中国人リアリストによる日中比較論
「権力社会」中国と「文化社会」日本 (新書) - 王 雲海
書店に立ち寄った際にほんの軽い気持ちで買ってみたのですが,なかなか面白かったというのが素直な感想です.著者は80年代に中国本土から日本に留学し,現在は日本の大学で教授を務める中国人.法学が専門との事で,なるほどその主張の背骨には法学がしっかりと通っていることが後になってわかります.
著者は,中国は権力者が広大な国を治める必然として政治的「権力」に基礎を置いた社会が構成され,それに対して日本は,大衆の「文化的な暗黙知による共同体意識」に基礎をいた社会が構成されたと論じます.これら二つの社会の差異は意外にに大きく,その違いをお互いによく認識しなければ,様々な誤解やすれ違いが生じて緊張が高まると言います.特に,日本と中国のいずれかが圧倒的に他よりも優位に立つ場合には緊張は生まれないが,現代はどちらも対等な程度の優位さを持つようになり,それでかえって緊張が生まれてくるのだと述べます.特に,日中友好の歴史的変遷を上記の理論で構造化して見せるくだりは,著者自身の体験と重なって大変わかりやすい解説となっています.
面白かったのは,日本と中国に対比させてアメリカのことを「法律社会」と看破しているくだりです.これは昔から幾度となく言われてきたことですが,「権力社会」「文化社会」と対比させてこそ,その意味が良くわかります.しかしアメリカは既得権や安全保障に対しては極めて貪欲で,超法規的なことを平気でやってのける暴力的な社会でもあることも肝に銘じておくべきでしょう.

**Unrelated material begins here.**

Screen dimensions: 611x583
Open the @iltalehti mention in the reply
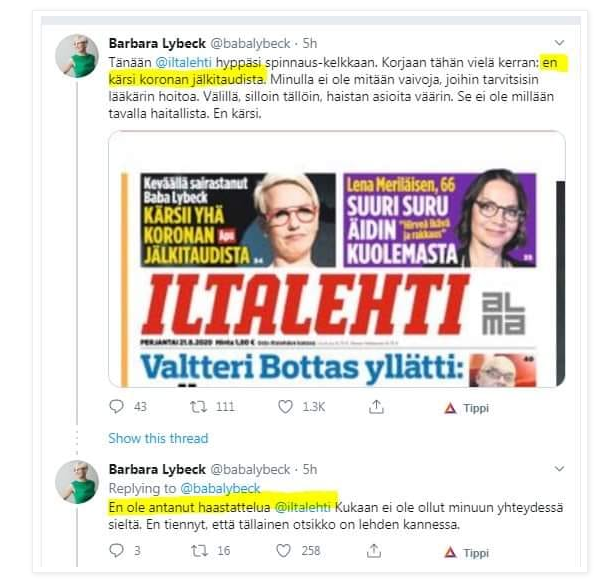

著者は非常に良心的なリアリストだと思います.昨今の緊張する日中関係に心を痛め,それを何とか改善しようと考えています.それにはまず違いを認め,それを良く理解することから始めようと言っているように聞こえます.遠回りのように聞こえますが,それが異文化と付き合うときの基礎であることは間違いありません.全体にやや饒舌でしつこいと感じられる面もありますが,同一の本質を様々な角度から切り取って見せてくれる手法は功を奏していると思います.このブログで2年ほど前に紹介した中山治さんの「戦略思考ができない日本人」とあわせて読むと,さらに理解が深まると思います.